PROMPT: Retype, word for word, only the lines from the one containing "The width and" through the last line of the listing below. Pictures do not belong in the result.

DATA RECORDS:
= = =
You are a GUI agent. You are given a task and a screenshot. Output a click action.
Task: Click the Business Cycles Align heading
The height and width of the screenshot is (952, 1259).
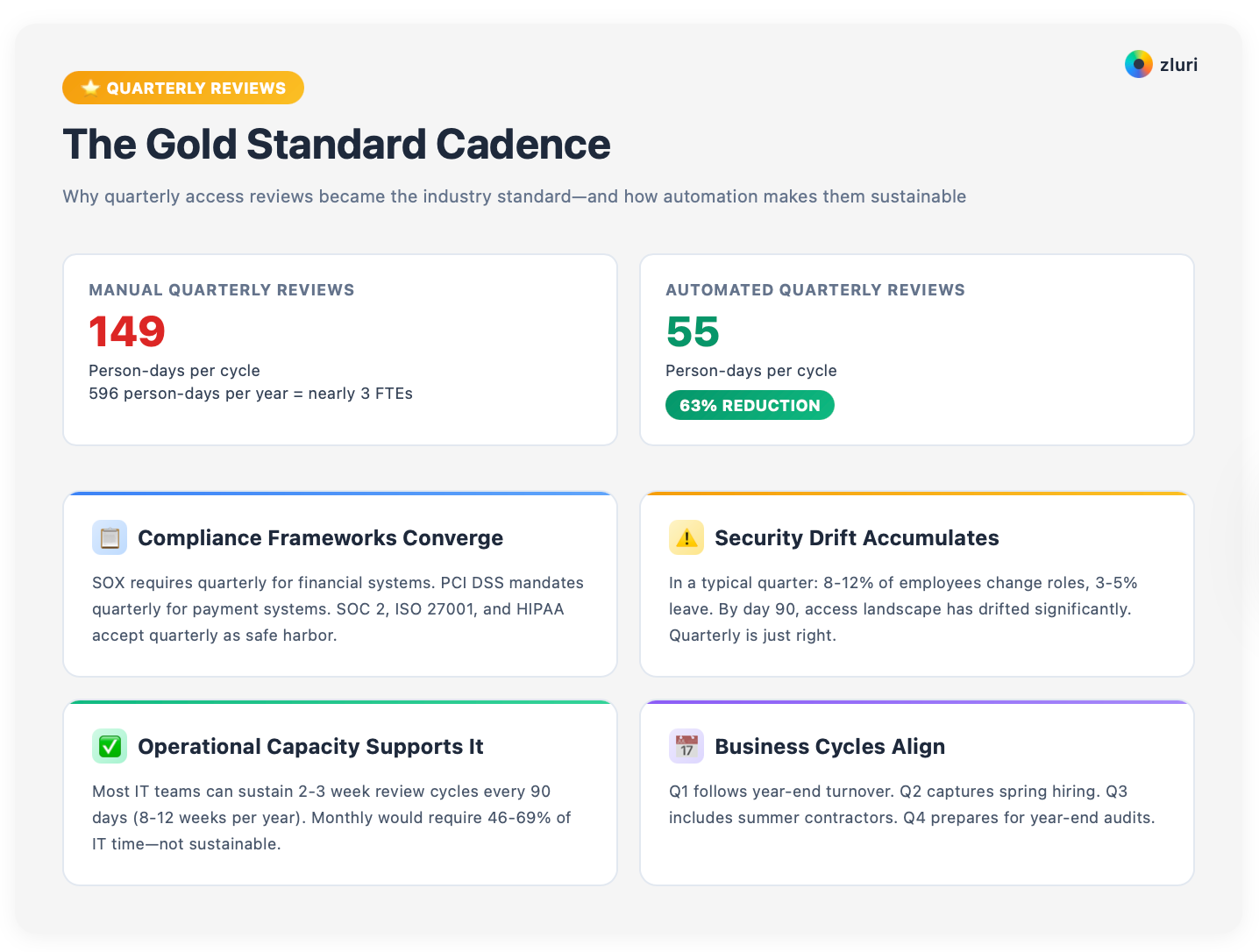tap(829, 746)
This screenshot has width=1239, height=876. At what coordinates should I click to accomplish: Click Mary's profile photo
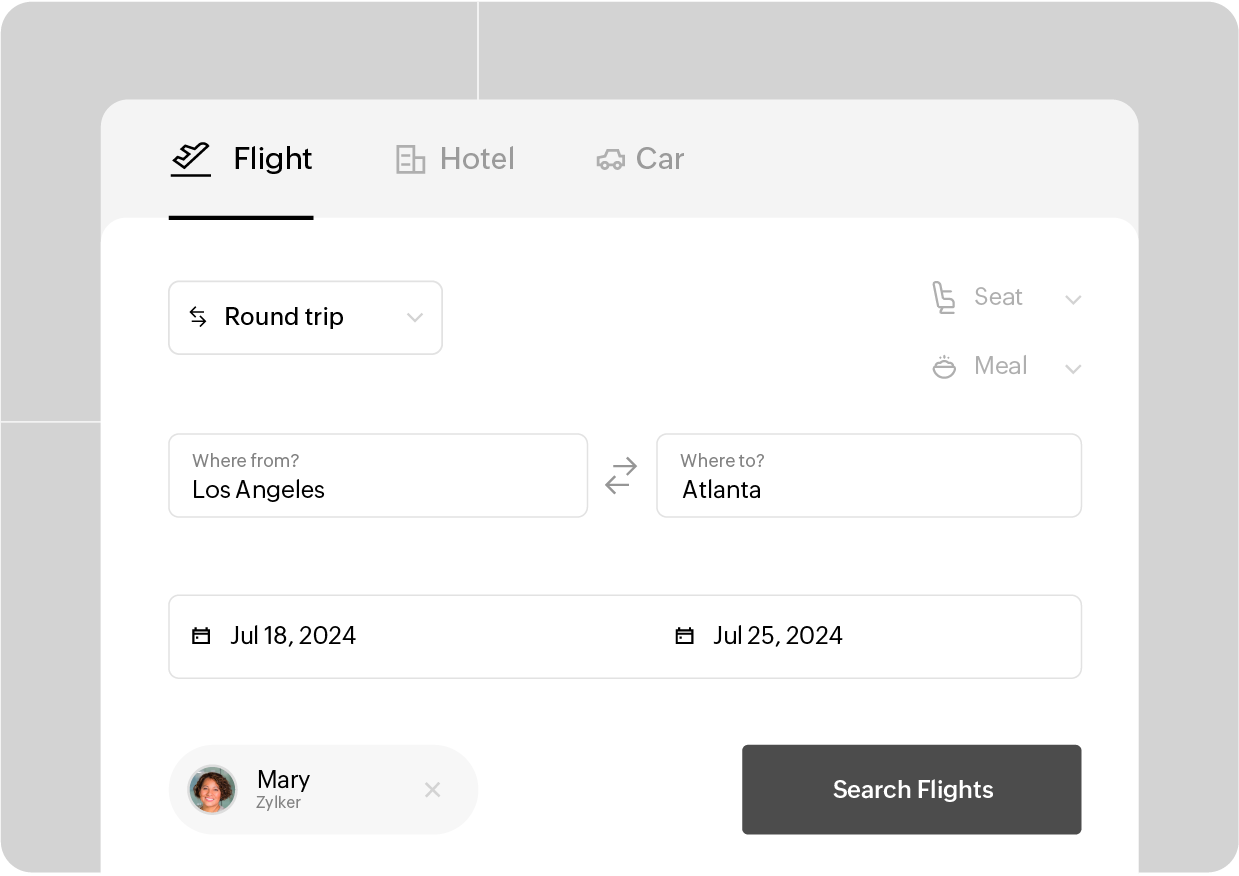(x=212, y=789)
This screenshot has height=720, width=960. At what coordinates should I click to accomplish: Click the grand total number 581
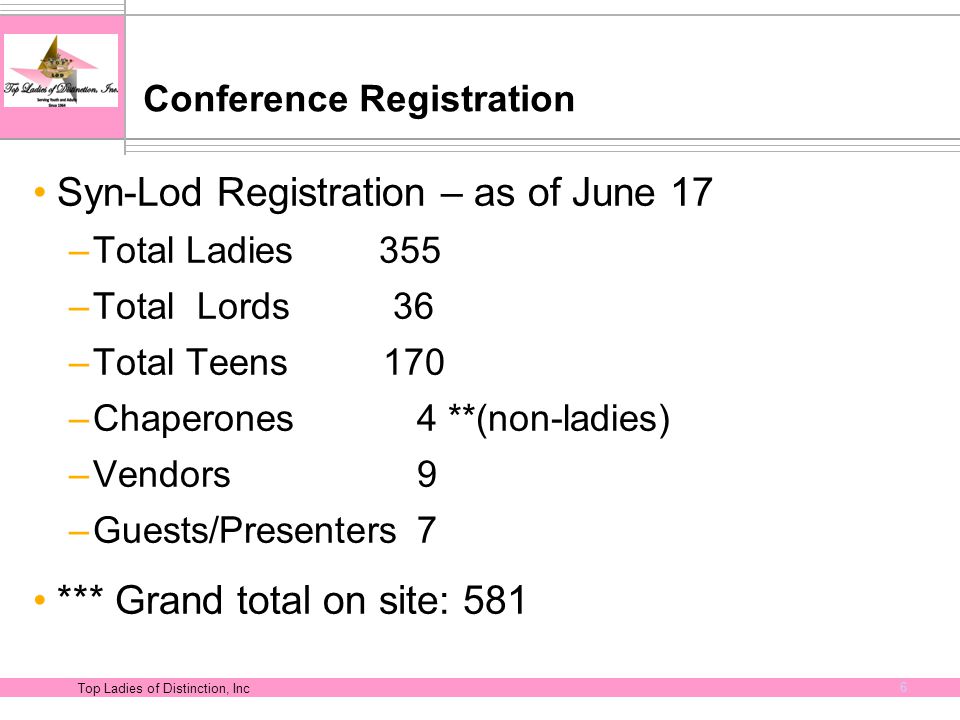coord(495,599)

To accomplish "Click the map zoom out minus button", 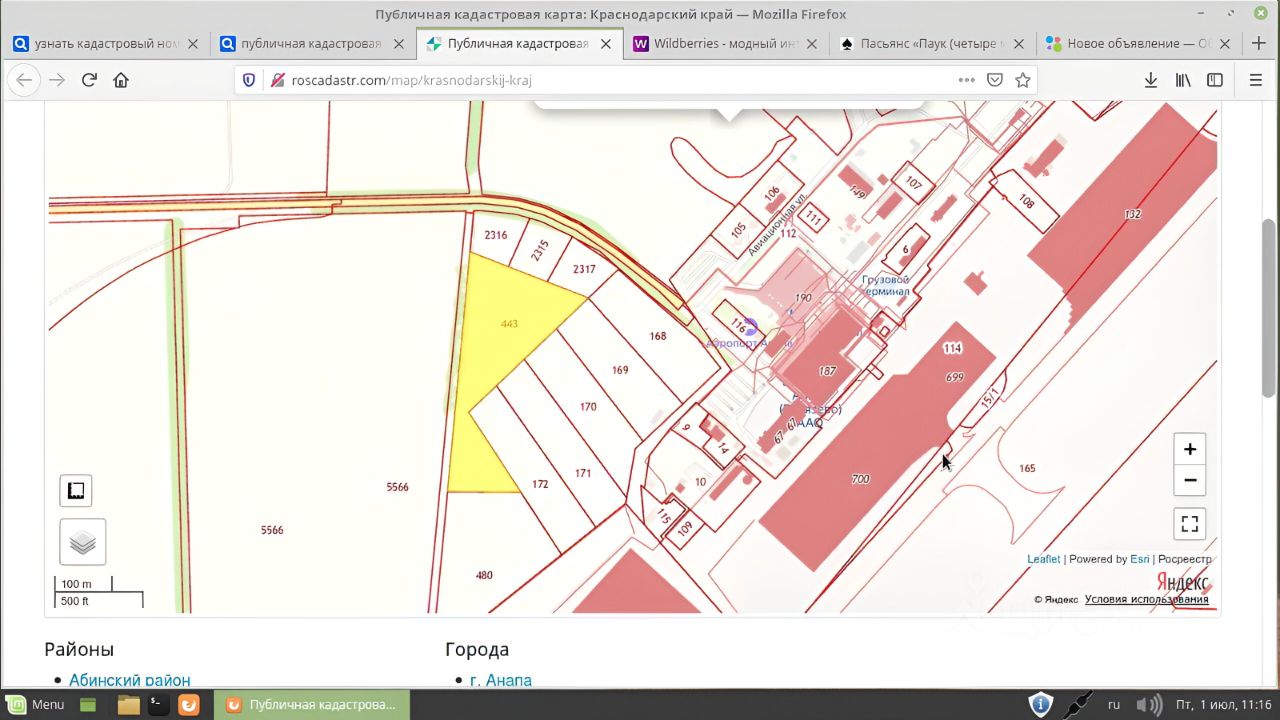I will click(x=1190, y=480).
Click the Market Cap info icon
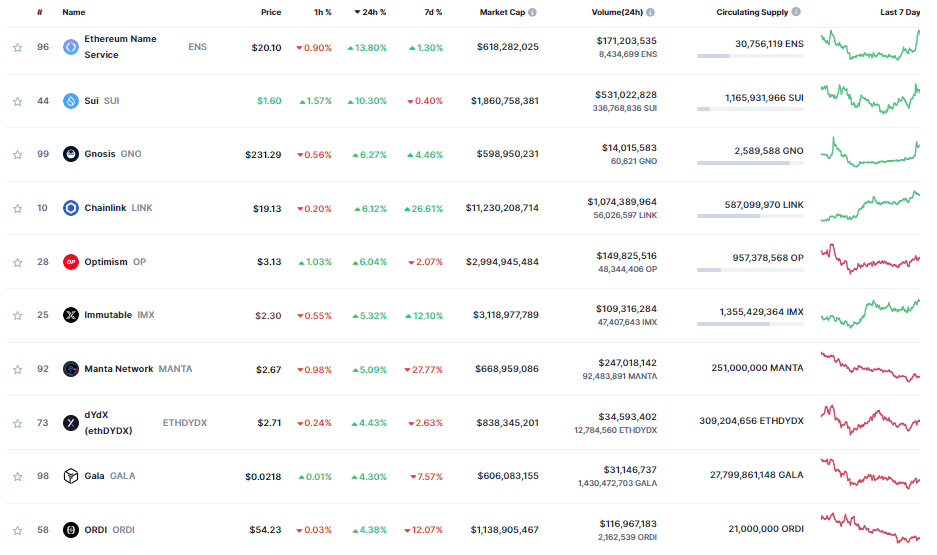 (532, 13)
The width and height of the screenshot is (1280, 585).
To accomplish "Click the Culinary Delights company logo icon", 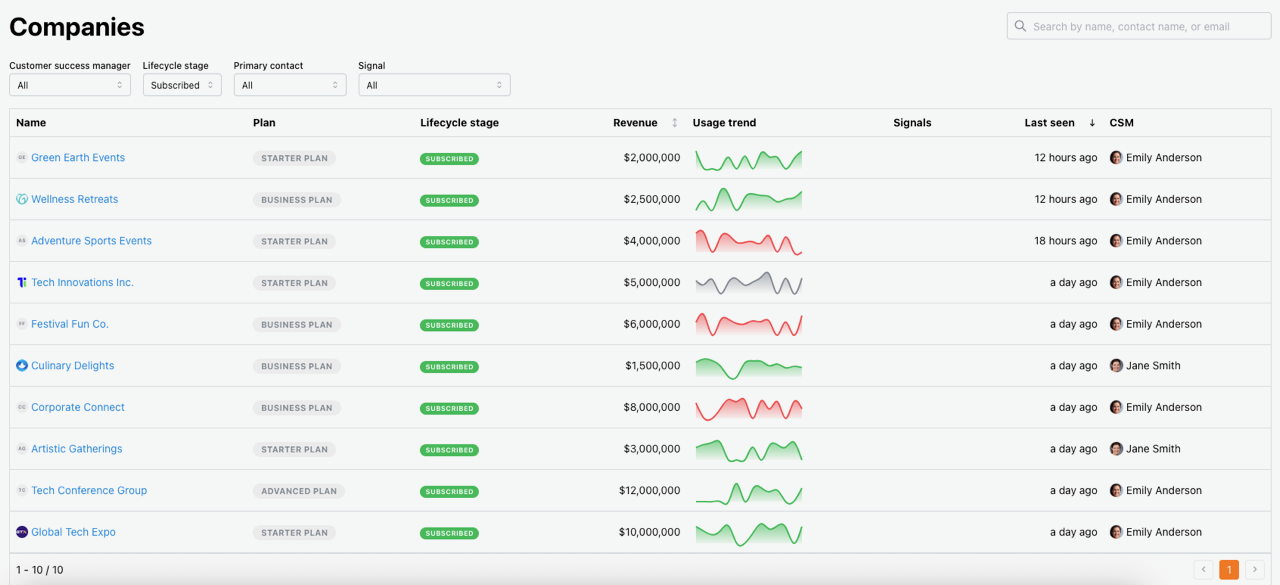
= = =
RESPONSE FOR THIS EXERCISE:
The width and height of the screenshot is (1280, 585).
To accomplish "Click the Culinary Delights company logo icon", 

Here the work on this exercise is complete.